“Fourteen months without anything but ice and sky makes this look like an oasis in the desert! Look at it, it’s our all in all! How bears must swarm on our island, Dunbar! And if you want to tell me that it contains a gold mine that’ll make us all as rich as the treasury without its debts, I’ll believe you! Our island must have everything!”
Even the sick, who came up on deck for a glimpse, were cheered by the sight, all, that is, save poor Danenhower, who nevertheless came up with the others, at least to look in that direction, knowing well enough that he alone of all of us would never see our island; that through the heavily smoked glass over his one remaining eye he could hardly see the bulwarks, let alone the distant island we had at last discovered!
Longer than anyone else, De Long stayed on deck that night, gazing off toward the island, criticizing it, guessing its distance, wishing for a favorable gale to drive us towards it, and finally before going to bed, looking carefully again at it to make sure it had not melted away.
And when at last I dragged him below to rest, he murmured knowing well the island could be only at most a little mass of volcanic rock,
“Melville, beside this stupendous island, the other events of the day sink into insignificance!”
For the next week, we drifted northwest with fair speed toward our island, with the water shoaling and the ice getting more active. By several bearings as we moved along, we discovered that when first sighted our island was thirty-four miles off. The question of making a landing began immediately to be debated, but obviously for the first few days, we were not yet at the closest point, so no decision was then arrived at. For the next three days, it blew hard, during which time we caught but few glimpses of our island as we drove northwest with the ice. When the gale abated on May 24, we got some sights and found to our pleased surprise that we were in latitude 77° 16′ N., longitude 159° 33′ E. 77° North! Another parallel of latitude left in our frozen wake; we were now moving steadily on toward the Pole!
But that was not all for May 24. Going aloft himself in the morning, De Long saw another island! Off to the westward it lay, closer to us even than our first island; and in addition, from all the lanes which had opened up in the pack, more water than he had seen since September, 1879. This second island, a little more calmly added to our discoveries than the first one, was a most welcome sight. The water however was nothing but a tantalizing vision, for none of the lanes were connected nor did they lead anywhere, least of all toward our islands, both about thirty miles away from us and from each other.

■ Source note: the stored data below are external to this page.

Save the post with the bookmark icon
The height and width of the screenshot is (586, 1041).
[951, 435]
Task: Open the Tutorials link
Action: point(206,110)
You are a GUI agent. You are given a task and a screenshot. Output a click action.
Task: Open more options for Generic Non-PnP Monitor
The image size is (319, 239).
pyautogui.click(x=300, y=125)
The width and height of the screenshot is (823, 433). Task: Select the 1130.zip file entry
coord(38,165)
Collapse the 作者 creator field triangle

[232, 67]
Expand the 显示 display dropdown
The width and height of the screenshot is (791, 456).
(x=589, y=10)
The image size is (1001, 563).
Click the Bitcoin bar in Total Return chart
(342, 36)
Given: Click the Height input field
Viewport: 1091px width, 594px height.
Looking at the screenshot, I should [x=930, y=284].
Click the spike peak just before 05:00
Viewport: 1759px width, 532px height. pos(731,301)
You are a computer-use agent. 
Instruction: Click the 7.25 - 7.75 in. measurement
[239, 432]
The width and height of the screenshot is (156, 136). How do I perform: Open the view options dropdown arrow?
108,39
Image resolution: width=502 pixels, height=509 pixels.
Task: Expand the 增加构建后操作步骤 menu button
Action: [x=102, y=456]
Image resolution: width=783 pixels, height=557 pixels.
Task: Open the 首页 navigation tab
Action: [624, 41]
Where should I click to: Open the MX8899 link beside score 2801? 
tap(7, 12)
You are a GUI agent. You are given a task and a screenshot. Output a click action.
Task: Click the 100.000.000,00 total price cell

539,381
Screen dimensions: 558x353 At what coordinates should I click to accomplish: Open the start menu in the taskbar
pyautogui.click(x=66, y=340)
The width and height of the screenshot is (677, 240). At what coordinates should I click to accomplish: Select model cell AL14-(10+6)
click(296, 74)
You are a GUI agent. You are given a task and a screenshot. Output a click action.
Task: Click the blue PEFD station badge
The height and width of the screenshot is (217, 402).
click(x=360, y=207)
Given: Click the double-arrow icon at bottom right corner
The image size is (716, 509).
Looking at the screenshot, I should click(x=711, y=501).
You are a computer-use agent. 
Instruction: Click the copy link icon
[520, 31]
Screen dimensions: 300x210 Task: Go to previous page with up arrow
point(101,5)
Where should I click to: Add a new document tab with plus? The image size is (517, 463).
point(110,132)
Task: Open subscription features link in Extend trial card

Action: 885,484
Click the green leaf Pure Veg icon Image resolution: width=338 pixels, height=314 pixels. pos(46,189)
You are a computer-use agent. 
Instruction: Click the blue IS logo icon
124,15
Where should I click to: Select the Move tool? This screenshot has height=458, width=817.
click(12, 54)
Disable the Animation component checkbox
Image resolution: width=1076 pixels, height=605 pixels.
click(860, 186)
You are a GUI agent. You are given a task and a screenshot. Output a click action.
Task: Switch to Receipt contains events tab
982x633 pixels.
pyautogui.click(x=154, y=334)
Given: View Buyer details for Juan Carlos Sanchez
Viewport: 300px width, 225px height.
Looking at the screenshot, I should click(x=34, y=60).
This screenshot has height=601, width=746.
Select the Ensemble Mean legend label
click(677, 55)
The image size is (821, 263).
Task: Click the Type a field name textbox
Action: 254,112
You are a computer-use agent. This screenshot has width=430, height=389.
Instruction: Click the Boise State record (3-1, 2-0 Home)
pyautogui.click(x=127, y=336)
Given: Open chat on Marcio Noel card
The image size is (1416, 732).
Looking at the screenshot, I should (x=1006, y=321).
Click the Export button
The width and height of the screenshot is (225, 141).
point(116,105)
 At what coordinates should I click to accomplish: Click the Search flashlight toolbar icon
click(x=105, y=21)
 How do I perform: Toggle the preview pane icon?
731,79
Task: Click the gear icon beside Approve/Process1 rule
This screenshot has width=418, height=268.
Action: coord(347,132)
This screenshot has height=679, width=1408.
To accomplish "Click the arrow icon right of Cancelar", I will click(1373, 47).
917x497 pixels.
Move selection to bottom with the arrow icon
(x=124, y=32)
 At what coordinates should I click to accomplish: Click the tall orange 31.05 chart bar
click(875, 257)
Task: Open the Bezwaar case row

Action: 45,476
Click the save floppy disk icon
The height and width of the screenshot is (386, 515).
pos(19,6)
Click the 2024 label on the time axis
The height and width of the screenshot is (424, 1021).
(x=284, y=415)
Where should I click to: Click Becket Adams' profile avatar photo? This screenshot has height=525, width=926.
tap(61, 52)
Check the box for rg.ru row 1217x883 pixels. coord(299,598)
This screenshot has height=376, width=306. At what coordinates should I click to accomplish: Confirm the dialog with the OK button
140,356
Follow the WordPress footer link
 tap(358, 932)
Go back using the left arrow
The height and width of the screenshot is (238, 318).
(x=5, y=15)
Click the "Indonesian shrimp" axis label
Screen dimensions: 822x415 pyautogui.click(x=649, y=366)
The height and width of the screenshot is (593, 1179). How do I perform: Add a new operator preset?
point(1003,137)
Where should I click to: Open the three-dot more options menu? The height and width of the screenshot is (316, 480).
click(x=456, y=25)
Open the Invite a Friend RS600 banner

Having two islands now on our hands, we could no longer refer to the first simply as our island, as we had before lovingly done in mentioning it, for was not the second equally ours? So it becoming necessary to distinguish between them in the future, De Long took thought like Adam of old, and named them—the first after our ship and our ship’s godmother, Jeannette Island; and the second after our sponsor’s mother, Henrietta Island. Having thus taken care of our sponsor’s sister and his mother, De Long looked confidently forward to new discoveries on which he might bestow the name of our sponsor himself.
Meanwhile, the question of landing on either or both of our islands came again to the fore, the weather having cleared once more. Jeannette Island had dropped astern during our strong drift in the gale, while on Henrietta Island we were closing steadily. De Long decided therefore on May 30, six days after we had discovered it, to send a landing party over the ice to take possession of Henrietta Island and to explore it.
The journey would evidently be a dangerous one over broken and moving ice, with worst of all, the ship steadily moving with the ice away from the land. Most opinions were adverse to success, but Captain De Long ordered the trip, feeling that a knowledge of that island as a base to fall back on would be invaluable in case of disaster to the ship, and exceedingly desirous also of erecting a stone cairn there in which to leave a record of our wanderings and whereabouts (this, I think, though De Long never expressed it so, as a permanent clue to our fate should we be swallowed forever by the pack threatening us).